Biotin carboxyl carrier protein (BCCP) is a subunit of the heteromeric acetyl-CoA carboxylase (htACCase), and it chemically links the two half-reactions that constitute the formation of malonyl-CoA from acetyl-CoA, a critical reaction in fatty acid biosynthesis. Because plants are a major source of edible fats and oils, it is important to understand the structural organization of the plant htACCase, relative to its potential to regulate fatty acid biosynthesis in plant plastids. Moreover, unique to the plant htACCase, noncatalytic subunits called biotin attachment domain-containing (BADC) proteins are important in the assembly of the holoenzyme, and they specifically interact with the bcCP and the biotin carboxylase (BC) subunits.

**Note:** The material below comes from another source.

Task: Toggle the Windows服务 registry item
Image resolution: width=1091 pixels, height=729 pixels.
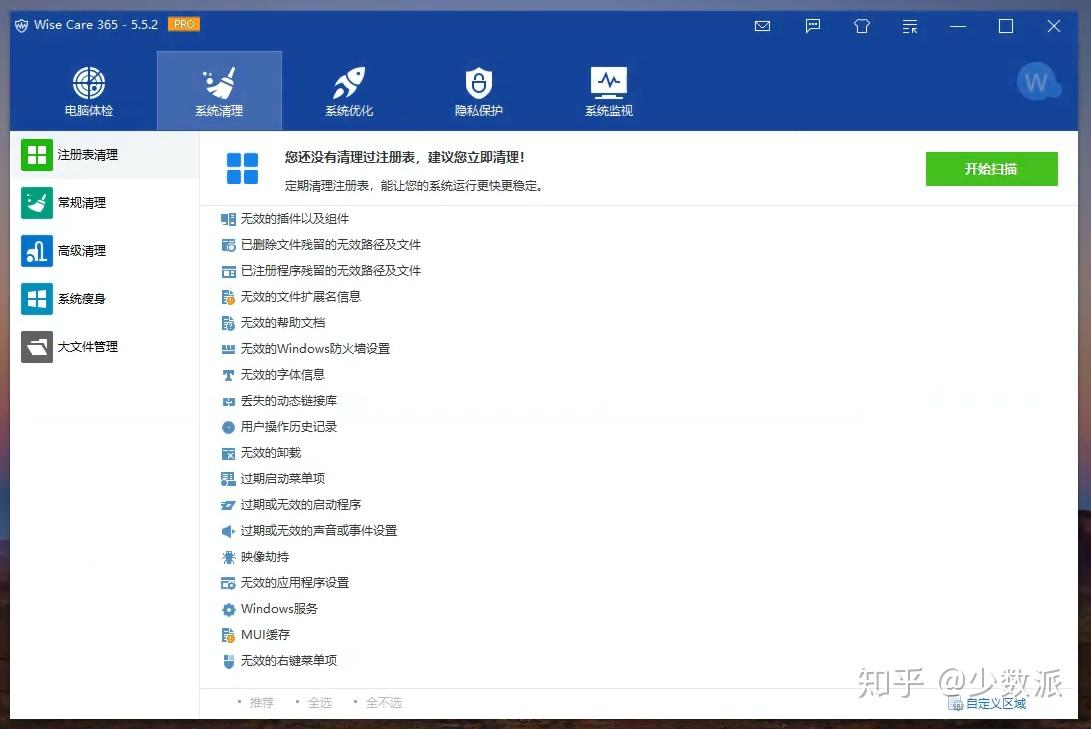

We report herein NMR structural studies of the Arabidopsis BCCP isozymes (bcCP1 and BCCP2). We calculated the structure of C-terminal domain of BCCP1 (K₂₀₀-P₂₈₀) and explored structural changes in the BCCP1 protein upon its interactions with bc and BADC. The chemical shift perturbation experiments identified potential surface residues on the BCCP1 protein that may facilitate physical interactions between BC and BADC proteins. These studies indicate that the BADC protein interacts with a "thumb"-like protrusion, which is a common structural feature of the bacterial and plant bcCPs, and thereby acts as a potential "cap" to facilitate the assembly of a BC-BCCP-BADC complex.